[Collected data]
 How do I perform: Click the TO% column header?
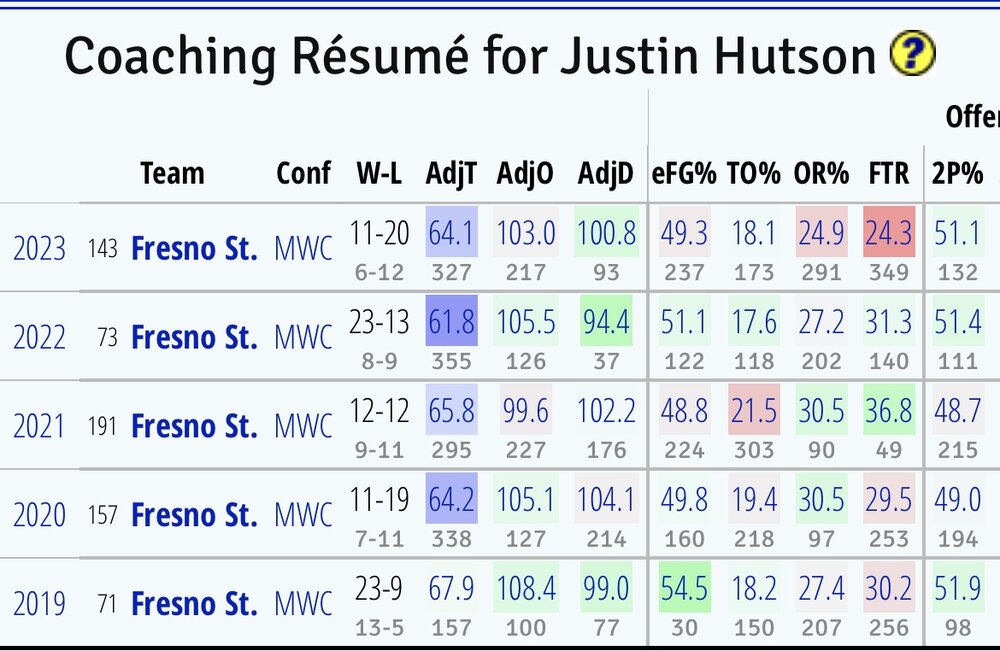point(753,174)
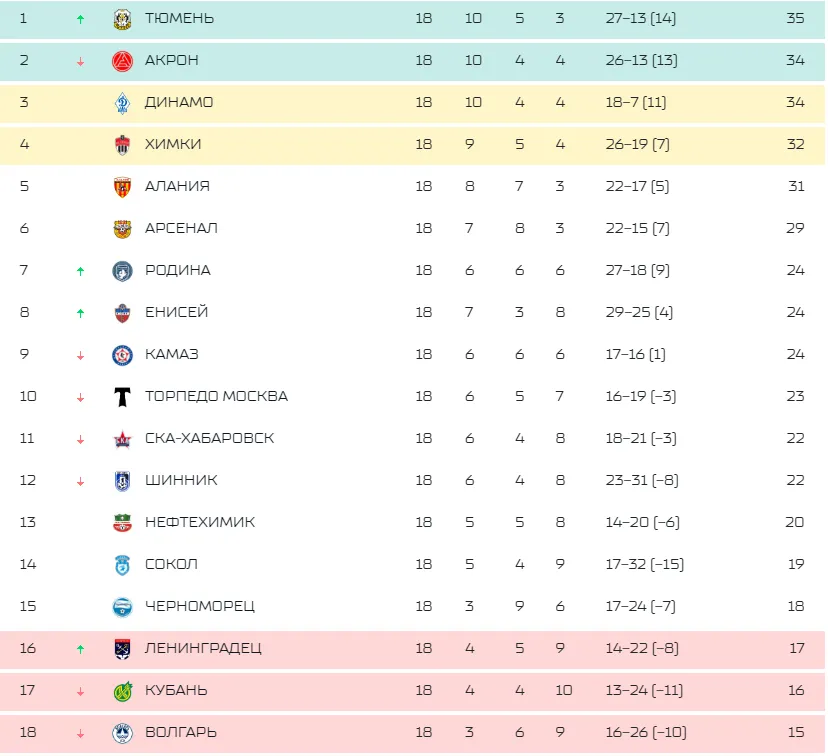Click the Химки team logo
Screen dimensions: 828x756
123,145
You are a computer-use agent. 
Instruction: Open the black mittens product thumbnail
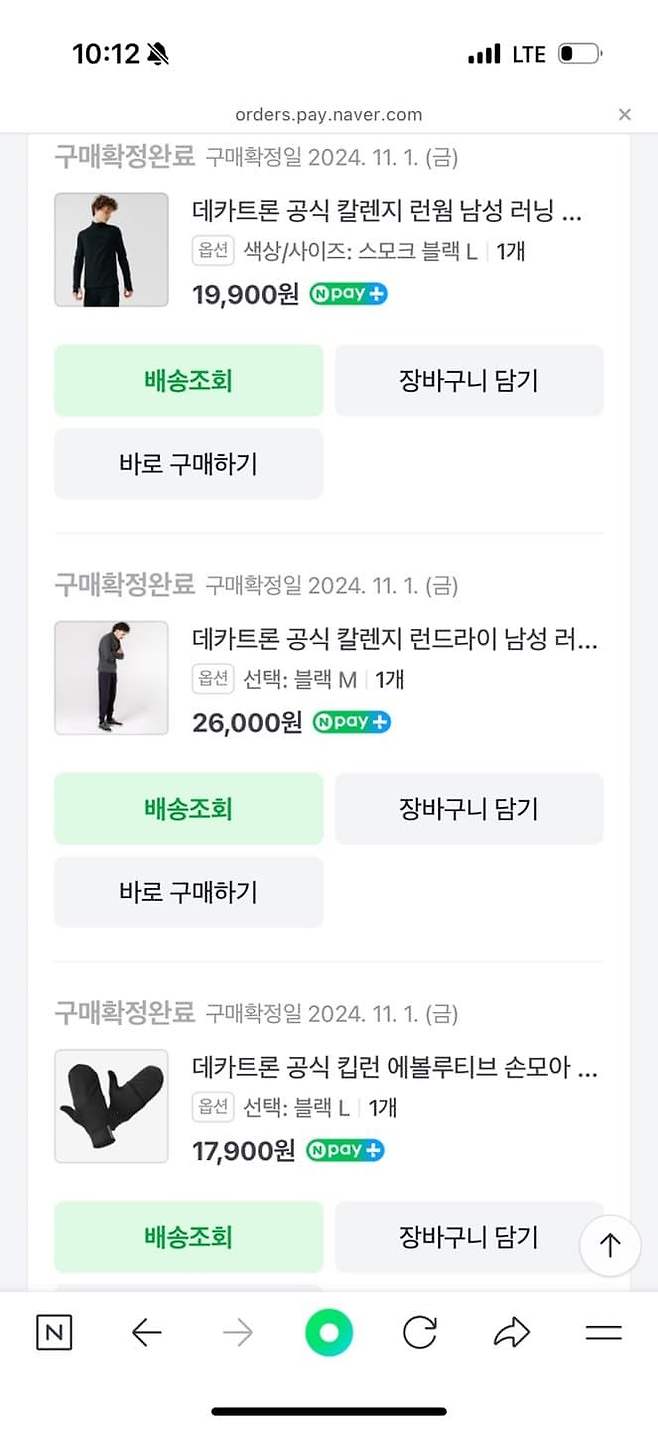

# Work instructions:
Output all the entries exactly, minus any pictures.

# Written answer:
 How do I perform: Click the TO% column header?
point(753,174)
Click the Химки team logo
Screen dimensions: 828x756
123,145
You are a computer-use agent. 
Instruction: Open the black mittens product thumbnail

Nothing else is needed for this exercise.